WASHINGTON, D.C. – Congressman Clay Higgins (R-LA) spoke on the House Floor Tuesday evening, celebrating this year’s National Jubilee of Prayer, Praise, and Thanksgiving alongside Speaker Mike Johnson (R-LA), Representative Josh Brecheen (R-OK), and other Christian Republicans.
Below is a transcript of Rep. Higgins’ remarks. Watch the full video here.

Mr. Speaker, it’s a humbling moment for us to acknowledge that we are failed and fallen humans in the presence of God in service to our fellow man, standing in the chamber of the People’s House. We’ve been reminded that there are 23 marble busts in relief that surround the walls of this chamber above the gallery, one of which is facing you, Mr. Speaker, and that’s Moses, and many men up there, George Mason, William Blackstone, Thomas Jefferson, Solomon, but only Moses faces you. Only Moses faces the podium of the chamber of the People’s House in the land of the free. Our Founders were men anointed by God, and we’re called upon to acknowledge that spiritual foundation, once again in our country.
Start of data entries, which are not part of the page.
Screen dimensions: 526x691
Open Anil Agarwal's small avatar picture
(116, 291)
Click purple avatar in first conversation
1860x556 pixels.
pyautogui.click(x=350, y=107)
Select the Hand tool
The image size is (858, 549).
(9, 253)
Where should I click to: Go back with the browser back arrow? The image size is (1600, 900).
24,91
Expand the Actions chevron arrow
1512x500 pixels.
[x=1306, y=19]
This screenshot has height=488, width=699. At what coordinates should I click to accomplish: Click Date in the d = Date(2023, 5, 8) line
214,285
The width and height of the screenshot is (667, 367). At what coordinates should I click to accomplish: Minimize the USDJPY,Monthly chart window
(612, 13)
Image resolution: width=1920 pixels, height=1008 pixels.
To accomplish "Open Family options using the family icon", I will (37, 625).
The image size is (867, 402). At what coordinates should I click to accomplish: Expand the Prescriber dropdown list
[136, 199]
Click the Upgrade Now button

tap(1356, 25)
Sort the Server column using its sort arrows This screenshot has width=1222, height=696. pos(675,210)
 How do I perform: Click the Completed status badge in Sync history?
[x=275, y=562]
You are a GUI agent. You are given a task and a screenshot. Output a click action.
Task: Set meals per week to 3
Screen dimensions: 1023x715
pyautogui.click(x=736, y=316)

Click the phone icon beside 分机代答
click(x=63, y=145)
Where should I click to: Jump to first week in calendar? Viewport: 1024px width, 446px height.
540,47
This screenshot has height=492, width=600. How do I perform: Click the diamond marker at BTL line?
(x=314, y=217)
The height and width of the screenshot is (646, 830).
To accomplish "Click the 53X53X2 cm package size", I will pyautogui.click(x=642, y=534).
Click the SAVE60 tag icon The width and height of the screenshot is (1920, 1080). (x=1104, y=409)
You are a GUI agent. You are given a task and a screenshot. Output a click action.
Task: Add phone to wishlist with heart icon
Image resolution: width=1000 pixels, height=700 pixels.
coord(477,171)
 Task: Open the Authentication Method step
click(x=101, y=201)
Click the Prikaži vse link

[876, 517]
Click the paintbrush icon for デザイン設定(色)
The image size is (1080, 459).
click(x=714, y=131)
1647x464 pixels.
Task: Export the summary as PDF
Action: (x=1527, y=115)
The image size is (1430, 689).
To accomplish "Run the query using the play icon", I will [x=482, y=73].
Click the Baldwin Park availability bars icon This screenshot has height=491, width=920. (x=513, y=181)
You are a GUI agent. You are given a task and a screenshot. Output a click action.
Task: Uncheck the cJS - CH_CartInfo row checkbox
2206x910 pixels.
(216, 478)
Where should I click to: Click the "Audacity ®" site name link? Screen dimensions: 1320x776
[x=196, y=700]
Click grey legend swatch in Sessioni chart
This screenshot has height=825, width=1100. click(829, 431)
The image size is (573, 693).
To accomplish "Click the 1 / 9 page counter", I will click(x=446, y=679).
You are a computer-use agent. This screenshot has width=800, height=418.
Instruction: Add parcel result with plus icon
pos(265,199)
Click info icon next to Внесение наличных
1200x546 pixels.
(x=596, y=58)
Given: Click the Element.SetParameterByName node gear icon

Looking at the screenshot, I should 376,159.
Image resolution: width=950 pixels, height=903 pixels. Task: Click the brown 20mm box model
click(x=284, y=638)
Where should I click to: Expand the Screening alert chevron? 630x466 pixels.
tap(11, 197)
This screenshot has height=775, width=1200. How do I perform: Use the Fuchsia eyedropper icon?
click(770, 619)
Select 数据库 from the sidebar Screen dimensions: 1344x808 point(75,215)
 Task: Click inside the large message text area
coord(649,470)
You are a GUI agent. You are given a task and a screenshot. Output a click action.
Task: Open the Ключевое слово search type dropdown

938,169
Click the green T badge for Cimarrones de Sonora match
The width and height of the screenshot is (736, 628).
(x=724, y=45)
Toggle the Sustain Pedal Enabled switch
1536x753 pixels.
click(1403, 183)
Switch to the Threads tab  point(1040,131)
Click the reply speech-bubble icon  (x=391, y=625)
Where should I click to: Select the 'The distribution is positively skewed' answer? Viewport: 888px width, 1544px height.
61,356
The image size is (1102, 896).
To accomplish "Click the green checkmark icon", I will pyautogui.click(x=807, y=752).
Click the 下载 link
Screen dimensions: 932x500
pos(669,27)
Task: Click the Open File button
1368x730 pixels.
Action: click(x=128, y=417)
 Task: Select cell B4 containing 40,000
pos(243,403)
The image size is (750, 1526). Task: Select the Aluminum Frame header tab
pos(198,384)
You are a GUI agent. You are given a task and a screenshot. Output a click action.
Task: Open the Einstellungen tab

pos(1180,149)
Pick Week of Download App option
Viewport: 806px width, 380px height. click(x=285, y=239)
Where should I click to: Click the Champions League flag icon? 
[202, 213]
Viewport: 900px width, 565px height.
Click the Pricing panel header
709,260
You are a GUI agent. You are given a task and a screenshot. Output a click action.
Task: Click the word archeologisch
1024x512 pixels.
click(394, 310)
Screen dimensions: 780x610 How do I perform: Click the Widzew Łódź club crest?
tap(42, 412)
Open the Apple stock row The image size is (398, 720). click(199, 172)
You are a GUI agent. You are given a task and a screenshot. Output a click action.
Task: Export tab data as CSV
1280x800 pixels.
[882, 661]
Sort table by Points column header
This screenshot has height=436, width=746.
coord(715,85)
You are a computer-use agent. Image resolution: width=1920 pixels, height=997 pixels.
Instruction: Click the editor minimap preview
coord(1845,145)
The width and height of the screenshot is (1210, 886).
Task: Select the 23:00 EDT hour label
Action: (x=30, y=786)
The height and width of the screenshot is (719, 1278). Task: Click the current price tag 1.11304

This is an acknowledgement that crosses the barriers of politics, Mr. Speaker, and joins us as one people, regardless of where we stand upon the economic strata, regardless of our color or creed or heritage, despite political affiliation or party, we’re bonded as one man unto God, in service to our fellow man. Yet we struggle. We struggle to know what is right. We seek that as children of God as men and women attempting to serve We the People. We struggle to know what is right. Do we not? Mr. Speaker, our Founders struggled as well. America was founded by imperfect men with a perfect vision. The preamble of our Constitution states: We the People, of the United States, in order to form a more perfect union–in order to form a more perfect union. There’s an old saying in the horse business: the way a horse leaves the gate is the way he’s going to run.
Our Founders, the Preamble, is the document that established our laws, stated that they were humble men, imperfect men, acknowledged the fact that we’re human, we’ve failed and fallen since Adam. We seek to understand what Paul meant when he told us in Corinthians to place not your faith in the wisdom of man, but in the spirit and power of God. This is the chamber where we carry the responsibility to merge the wisdom of man within and beneath the spirit and power of God.
We all have a story, do we not, Mr. Speaker, of how our families came to be here. Many years ago, 200 years ago, a young Irishman born into indentured servitude, far away, heard whispers of a nation born where a man could own the land that he worked. This was unheard of for a common Irish lad, so he risked everything, all he had, left the land of his heritage and boarded a boat that was converted from carrying commercial goods to carrying human beings. According to a letter unearthed by my mother and my aunt many, many generations later, his sleeping berth measured 2 by 2 by 5. Literally, by the way, the winds blew, Mr. Speaker, that boat landed in the Port of New Orleans. And that young Irishman was the beginning of my family. He came here seeking freedom. He knew that he would deliver work, ethics, and principles and Christian faith, determination, and courage, but he knew he stood beneath God, and he landed in a nation that was going to give him the opportunity to build something for the next generation. And indeed, he did.
I ask, Mr. Speaker, are we worthy of the things that we’ve described tonight, all of us on both sides of the aisle, the citizenry we serve that sit in the gallery? Are we worthy of what it is to be an American citizen and a child of God? We seek to prove that worth every day, and yet we fall short of the glory of God, and we arise again from bended knee and struggle to be worthy of this service to our fellow Man. Let me close by saying, Mr. Speaker, that we shan’t be judged by how we fall. A man’s character should not be measured by how he falls, but it should be measured by how he stands back up and as a nation, this is where we are. Our children’s children will not measure us by the fact that our nation has stumbled to the extent that it has, but this generation will be measured by how we stand back up. And let me humbly deliver this message to the American people: Stand back up in the glory of God! Remember the words of Paul. Place not your faith in the wisdom of man, but in the spirit and power of God. Let us stand as a nation, as brothers and sisters, as children of God, beneath the glory of the flag that waves above us.